__Assignment__:
Give again, word for word, every line below from the one that has "Given: Click the height value 160 for size M" through the one that has "Given: Click into", both included, and no others.

__Record set__:
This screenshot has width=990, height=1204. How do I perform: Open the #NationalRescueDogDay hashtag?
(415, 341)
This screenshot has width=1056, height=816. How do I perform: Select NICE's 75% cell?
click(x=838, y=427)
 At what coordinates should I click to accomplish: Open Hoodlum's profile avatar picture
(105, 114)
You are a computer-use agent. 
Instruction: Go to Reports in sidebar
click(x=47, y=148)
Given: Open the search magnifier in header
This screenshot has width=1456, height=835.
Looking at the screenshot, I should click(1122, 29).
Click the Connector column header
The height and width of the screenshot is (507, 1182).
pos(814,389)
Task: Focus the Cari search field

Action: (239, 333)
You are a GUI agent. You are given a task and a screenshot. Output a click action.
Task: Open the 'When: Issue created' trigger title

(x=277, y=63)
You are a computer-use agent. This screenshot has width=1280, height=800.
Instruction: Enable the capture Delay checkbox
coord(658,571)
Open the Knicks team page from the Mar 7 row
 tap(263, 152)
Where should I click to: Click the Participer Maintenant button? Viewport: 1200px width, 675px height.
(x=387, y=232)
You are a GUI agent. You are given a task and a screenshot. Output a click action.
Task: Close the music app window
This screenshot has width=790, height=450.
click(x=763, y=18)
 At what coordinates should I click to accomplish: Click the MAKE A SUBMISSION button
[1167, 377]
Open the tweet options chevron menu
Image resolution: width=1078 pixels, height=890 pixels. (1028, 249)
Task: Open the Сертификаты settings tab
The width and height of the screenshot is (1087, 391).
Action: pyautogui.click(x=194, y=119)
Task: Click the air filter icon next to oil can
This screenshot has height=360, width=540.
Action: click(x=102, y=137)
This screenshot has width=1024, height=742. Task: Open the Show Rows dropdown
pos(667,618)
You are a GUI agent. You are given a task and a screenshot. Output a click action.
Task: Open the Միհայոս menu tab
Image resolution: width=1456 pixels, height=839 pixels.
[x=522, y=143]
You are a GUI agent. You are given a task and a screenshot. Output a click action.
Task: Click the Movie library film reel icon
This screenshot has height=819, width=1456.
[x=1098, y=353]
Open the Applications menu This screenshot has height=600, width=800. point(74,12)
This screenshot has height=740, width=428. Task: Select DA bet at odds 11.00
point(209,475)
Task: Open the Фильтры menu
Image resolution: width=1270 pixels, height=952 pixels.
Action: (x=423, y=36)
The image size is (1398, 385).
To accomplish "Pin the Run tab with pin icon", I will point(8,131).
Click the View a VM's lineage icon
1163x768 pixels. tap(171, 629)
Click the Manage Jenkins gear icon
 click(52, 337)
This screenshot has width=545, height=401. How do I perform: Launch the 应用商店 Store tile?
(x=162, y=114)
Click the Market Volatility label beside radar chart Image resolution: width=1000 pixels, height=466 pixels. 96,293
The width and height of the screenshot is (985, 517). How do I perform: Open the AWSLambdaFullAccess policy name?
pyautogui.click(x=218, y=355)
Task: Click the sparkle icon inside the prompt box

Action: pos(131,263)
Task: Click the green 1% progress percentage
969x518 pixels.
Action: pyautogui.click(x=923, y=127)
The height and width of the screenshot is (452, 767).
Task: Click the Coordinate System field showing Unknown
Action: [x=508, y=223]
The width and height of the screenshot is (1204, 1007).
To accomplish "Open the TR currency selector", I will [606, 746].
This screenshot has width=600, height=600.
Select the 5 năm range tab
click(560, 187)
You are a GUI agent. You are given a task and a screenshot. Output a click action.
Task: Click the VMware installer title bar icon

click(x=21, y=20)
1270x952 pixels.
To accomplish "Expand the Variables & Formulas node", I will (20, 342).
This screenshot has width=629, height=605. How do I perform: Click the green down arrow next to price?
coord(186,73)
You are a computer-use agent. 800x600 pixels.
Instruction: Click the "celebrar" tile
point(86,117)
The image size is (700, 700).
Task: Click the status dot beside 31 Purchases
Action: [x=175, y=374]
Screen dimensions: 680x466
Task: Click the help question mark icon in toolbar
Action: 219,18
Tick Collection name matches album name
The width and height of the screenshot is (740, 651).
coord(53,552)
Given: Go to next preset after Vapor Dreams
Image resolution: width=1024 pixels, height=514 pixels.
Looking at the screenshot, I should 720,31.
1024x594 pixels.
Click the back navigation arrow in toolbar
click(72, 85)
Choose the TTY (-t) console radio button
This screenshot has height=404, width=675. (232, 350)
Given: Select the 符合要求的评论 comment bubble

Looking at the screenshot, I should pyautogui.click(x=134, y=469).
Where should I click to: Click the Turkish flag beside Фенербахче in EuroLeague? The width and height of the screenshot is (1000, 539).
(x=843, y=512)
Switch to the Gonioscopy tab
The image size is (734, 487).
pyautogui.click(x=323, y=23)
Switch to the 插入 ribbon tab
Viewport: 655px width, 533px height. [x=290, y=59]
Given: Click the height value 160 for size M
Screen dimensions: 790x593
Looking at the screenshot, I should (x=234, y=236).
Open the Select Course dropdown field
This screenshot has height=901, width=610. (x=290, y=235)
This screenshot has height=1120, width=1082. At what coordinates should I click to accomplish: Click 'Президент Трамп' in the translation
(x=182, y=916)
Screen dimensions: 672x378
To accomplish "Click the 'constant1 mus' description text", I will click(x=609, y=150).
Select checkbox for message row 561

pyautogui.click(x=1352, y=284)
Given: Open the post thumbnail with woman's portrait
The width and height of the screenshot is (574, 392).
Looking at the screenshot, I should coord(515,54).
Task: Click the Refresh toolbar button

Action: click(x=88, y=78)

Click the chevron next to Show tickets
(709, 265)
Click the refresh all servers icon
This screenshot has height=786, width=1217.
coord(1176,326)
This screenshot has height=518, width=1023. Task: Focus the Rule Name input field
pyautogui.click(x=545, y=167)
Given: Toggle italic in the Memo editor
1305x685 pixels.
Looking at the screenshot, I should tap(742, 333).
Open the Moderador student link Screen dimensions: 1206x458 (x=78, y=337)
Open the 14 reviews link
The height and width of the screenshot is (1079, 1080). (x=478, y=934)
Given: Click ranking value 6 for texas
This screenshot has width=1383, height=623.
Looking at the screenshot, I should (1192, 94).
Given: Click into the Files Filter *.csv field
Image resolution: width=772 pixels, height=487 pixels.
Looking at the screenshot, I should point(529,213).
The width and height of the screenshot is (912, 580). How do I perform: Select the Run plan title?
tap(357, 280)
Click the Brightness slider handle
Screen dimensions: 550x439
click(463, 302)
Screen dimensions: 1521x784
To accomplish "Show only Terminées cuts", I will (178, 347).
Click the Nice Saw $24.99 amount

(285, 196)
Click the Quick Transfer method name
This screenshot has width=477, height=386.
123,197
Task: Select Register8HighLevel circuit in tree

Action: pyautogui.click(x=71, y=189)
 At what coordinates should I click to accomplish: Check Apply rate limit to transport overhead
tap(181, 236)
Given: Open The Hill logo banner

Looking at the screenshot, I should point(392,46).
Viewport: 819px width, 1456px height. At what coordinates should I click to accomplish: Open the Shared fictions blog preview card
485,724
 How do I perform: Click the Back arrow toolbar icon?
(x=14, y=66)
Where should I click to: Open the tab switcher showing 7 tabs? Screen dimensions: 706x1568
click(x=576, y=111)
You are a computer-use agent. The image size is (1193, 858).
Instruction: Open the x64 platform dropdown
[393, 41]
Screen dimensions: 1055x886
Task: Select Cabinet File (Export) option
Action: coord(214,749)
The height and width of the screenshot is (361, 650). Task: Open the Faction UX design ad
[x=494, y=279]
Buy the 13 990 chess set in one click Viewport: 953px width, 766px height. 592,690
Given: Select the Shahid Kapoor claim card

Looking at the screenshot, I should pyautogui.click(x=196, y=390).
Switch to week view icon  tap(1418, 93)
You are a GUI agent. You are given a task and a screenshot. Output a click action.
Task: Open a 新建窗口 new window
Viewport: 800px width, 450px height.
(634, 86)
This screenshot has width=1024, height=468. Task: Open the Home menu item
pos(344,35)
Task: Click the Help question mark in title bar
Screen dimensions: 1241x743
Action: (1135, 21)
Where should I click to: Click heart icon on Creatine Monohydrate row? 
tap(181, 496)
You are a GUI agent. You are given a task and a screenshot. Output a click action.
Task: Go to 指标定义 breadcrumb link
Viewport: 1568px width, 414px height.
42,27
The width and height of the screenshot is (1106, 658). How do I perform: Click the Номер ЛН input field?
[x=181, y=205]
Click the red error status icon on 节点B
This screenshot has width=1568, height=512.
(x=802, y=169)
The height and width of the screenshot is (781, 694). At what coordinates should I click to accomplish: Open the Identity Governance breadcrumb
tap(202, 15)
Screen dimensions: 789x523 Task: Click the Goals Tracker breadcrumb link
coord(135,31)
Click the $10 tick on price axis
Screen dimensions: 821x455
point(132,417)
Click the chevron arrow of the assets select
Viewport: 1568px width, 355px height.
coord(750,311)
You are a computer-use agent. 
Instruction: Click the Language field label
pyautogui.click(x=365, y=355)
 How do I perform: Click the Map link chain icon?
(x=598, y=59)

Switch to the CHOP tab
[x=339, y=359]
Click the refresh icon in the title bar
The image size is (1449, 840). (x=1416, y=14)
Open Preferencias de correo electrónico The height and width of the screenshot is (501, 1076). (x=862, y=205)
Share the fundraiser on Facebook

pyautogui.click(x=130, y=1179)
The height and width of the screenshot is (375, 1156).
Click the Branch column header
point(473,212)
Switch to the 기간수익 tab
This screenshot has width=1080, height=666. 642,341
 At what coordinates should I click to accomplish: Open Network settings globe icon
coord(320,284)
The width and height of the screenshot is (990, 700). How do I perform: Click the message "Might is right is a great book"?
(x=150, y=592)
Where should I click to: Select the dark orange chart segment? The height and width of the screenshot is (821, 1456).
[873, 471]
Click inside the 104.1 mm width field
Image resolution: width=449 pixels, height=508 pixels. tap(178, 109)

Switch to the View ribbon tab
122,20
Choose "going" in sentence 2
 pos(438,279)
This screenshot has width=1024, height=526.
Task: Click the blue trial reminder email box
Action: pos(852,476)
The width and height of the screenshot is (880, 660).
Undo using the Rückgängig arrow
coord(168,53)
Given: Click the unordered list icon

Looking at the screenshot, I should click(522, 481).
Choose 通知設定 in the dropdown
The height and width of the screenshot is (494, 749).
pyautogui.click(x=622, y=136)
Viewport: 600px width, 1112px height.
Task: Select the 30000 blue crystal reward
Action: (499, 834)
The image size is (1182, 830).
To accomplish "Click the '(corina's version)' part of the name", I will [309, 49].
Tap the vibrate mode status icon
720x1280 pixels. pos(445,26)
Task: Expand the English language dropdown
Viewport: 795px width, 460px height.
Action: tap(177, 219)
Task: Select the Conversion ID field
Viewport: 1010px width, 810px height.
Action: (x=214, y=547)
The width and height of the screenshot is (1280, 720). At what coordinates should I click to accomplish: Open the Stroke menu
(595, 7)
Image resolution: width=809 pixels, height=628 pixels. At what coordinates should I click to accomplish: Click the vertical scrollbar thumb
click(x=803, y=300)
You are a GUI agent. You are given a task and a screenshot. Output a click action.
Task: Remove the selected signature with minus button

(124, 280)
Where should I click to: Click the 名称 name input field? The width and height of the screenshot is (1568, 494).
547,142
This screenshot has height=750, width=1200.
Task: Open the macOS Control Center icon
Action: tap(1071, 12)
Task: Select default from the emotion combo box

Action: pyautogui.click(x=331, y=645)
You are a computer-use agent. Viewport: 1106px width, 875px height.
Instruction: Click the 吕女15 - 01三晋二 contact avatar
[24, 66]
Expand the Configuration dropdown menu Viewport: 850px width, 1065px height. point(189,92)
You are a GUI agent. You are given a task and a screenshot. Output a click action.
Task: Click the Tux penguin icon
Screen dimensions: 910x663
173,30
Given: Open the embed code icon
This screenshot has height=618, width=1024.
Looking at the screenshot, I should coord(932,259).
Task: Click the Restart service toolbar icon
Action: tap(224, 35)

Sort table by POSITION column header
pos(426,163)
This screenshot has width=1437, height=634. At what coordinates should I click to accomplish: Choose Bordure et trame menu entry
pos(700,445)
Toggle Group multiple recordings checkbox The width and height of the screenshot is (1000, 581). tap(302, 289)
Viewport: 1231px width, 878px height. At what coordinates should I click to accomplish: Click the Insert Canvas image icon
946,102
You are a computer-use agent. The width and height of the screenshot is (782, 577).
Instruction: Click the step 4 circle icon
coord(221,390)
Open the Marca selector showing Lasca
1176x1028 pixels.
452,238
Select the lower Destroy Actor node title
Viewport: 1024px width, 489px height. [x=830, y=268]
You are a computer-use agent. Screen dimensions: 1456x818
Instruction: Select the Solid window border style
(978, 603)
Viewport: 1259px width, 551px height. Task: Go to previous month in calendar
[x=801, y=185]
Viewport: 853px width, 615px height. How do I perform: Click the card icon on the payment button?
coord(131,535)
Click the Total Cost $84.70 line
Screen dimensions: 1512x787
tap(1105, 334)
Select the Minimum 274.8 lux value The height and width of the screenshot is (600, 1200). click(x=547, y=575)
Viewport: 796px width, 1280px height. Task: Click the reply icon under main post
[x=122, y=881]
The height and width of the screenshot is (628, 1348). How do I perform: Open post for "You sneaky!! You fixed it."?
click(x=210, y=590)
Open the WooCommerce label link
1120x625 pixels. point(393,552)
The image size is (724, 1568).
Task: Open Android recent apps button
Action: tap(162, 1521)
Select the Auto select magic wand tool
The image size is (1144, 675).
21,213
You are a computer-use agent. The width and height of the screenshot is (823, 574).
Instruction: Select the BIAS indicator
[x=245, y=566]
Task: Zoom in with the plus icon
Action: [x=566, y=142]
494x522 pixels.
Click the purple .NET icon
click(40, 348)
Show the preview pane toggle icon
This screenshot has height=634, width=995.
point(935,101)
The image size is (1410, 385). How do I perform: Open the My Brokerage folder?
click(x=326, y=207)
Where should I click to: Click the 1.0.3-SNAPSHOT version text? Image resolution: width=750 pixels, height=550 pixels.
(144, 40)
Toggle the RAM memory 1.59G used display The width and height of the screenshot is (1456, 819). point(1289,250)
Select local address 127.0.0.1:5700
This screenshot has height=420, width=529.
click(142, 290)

__Exercise output__:
Given: Click the height value 160 for size M
Screen dimensions: 790x593
Looking at the screenshot, I should (x=234, y=236).
Open the Select Course dropdown field
This screenshot has height=901, width=610. (x=290, y=235)
This screenshot has height=1120, width=1082. At what coordinates should I click to accomplish: Click 'Президент Трамп' in the translation
(x=182, y=916)
Screen dimensions: 672x378
To accomplish "Click the 'constant1 mus' description text", I will click(x=609, y=150).
Select checkbox for message row 561

pyautogui.click(x=1352, y=284)
Given: Open the post thumbnail with woman's portrait
The width and height of the screenshot is (574, 392).
Looking at the screenshot, I should coord(515,54).
Task: Click the Refresh toolbar button

Action: click(x=88, y=78)

Click the chevron next to Show tickets
(709, 265)
Click the refresh all servers icon
This screenshot has height=786, width=1217.
coord(1176,326)
This screenshot has height=518, width=1023. Task: Focus the Rule Name input field
pyautogui.click(x=545, y=167)
Given: Toggle italic in the Memo editor
1305x685 pixels.
Looking at the screenshot, I should tap(742, 333).
Open the Moderador student link Screen dimensions: 1206x458 (x=78, y=337)
Open the 14 reviews link
The height and width of the screenshot is (1079, 1080). (x=478, y=934)
Given: Click ranking value 6 for texas
This screenshot has width=1383, height=623.
Looking at the screenshot, I should (1192, 94).
Given: Click into the Files Filter *.csv field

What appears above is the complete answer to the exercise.